Nathan has successfully ushered PrimeRevenue from our very early days as a visionary startup, through the financial crisis to today’s position as a thriving mid-sized leader in the cloud-enabled supply chain finance marketplace since joining PrimeRevenue in January 2006. He was instrumental in recapitalizing the company with an $80M investment led by BBH Capital Partners in 2015. Prior to PrimeRevenue, he held various financial management roles with Ariba, Freemarkets and PriceWaterhouseCoopers. Nathan holds a BS in Accounting from Pennsylvania State University.

PJ Bain

CEO

PJ has an impressive and accomplished track record as an enterprise software entrepreneur and executive. PJ has built a solid record of success with PrimeRevenue since being appointed Chief Executive Officer in July of 2009. The company has received numerous awards for growth, customer service, innovation, along with being recognized as a top employer.

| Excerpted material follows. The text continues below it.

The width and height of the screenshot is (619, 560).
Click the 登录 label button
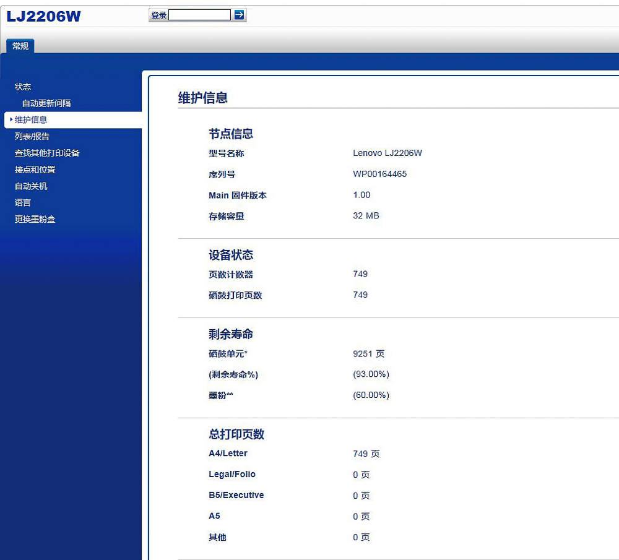[x=158, y=14]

PJ is a life-long software and technology entrepreneur having been involved in numerous firms in the roles of founder, executive, advisor and investor. Immediately prior to PrimeRevenue, PJ was the VP and General Manager of Exact Holding N.V. (NYSE/AMS: EXACT), a leading global provider of business software solutions. He was previously Founder and CEO of Inspired Solutions, an Atlanta-based, B2B software and services firm that grew to be the largest reseller of Exact Software in North America, later acquired by Exact. PJ holds a Bachelor of Industrial Engineering from Georgia Institute of Technology.